Breaking Through to Next Levels of Technology

There have been some who have complained about the seeming lack of acceleration or slower than some have expected development of societal .

Richard Jones talks about lack of specific progress to diamondoid molecular nanotechnology or the appearance that we might not be on track to a technological singularity.

Addressing this criticism of rate of technological progress. There is a need to understand the s-curve concepts in innovation and barriers to exploration of technology. There is a need to review history when technology was held back and how breakthroughs did occur.
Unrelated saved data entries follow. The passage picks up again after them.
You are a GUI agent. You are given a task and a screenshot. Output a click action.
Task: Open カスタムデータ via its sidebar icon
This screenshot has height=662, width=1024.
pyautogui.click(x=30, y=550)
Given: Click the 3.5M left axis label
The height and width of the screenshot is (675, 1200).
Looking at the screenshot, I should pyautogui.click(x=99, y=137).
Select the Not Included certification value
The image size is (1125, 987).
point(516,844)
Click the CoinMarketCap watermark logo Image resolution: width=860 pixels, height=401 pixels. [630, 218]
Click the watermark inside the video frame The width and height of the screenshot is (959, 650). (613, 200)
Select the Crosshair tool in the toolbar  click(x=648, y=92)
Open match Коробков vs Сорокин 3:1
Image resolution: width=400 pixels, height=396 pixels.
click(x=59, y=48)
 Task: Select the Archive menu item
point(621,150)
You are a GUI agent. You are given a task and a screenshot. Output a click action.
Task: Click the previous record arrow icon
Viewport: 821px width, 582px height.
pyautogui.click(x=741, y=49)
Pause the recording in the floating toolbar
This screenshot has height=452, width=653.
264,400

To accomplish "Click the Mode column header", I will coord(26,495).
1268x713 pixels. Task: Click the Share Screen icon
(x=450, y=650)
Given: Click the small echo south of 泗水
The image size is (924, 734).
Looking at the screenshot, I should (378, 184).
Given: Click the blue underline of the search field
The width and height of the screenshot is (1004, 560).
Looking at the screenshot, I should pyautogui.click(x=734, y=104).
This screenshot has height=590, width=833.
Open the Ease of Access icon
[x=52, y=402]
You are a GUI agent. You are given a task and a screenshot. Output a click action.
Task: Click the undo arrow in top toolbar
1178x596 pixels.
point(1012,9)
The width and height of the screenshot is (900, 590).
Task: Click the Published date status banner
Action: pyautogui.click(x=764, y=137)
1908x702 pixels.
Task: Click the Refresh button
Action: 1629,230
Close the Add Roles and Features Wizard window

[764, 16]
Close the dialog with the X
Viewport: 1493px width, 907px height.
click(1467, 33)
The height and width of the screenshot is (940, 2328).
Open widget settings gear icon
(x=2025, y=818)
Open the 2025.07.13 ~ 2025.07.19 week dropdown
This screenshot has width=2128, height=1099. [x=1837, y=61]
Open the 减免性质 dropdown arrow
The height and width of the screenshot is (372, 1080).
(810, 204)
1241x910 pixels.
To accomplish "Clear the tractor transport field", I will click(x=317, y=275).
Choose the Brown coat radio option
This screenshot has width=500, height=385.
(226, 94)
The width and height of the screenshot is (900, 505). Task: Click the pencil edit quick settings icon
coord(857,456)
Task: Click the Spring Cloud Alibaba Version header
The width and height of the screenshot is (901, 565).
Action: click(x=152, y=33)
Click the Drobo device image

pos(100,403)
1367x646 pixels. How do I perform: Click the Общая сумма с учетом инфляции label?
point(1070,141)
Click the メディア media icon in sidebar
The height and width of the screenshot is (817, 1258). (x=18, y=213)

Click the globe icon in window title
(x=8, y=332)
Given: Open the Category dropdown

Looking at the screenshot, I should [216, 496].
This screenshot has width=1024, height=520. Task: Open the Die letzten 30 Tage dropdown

The 2016 talk with Richard Jones disparages lack of technological progress and the idea of Transhumanism. In regards to Transhumanism. There is CRISPR genetic engineering. It was just used to genetically alter two human embyros to make them immune to HIV and smallpox. Those two children were born.

There has been progress towards advanced neural interfaces to connect human brains to computers in a far higher bandwidth.

Elon Musk said in the Joe Rogan interview that Neuralink would have something interesting to announce in a few months that’s at least an order of magnitude better than anything else, probably better than anyone thinks is possible.

Neuralink is developing ultra-high bandwidth brain-machine interfaces to connect humans and computers.

Open Water and Inventor Mary Lou Jepsen have shown how we can use red light to see and potentially stimulate what’s inside our bodies and brains. Taking us to the edge of optical physics, Jepsen unveils new technologies that utilize light and sound to track tumors, measure neural activity and could possibly replace the MRI machine with a cheaper, more efficient and wearable system.

Red light passes through flesh and bone but it scatters. A hologram can reform the scattered light into an image to see inside the body at high resolution. Sound is used to focus the system. It changes the red light to orange and enables an orange light under a sensor to create a hologram. The sonic points are moved and rapidly scanned to form images.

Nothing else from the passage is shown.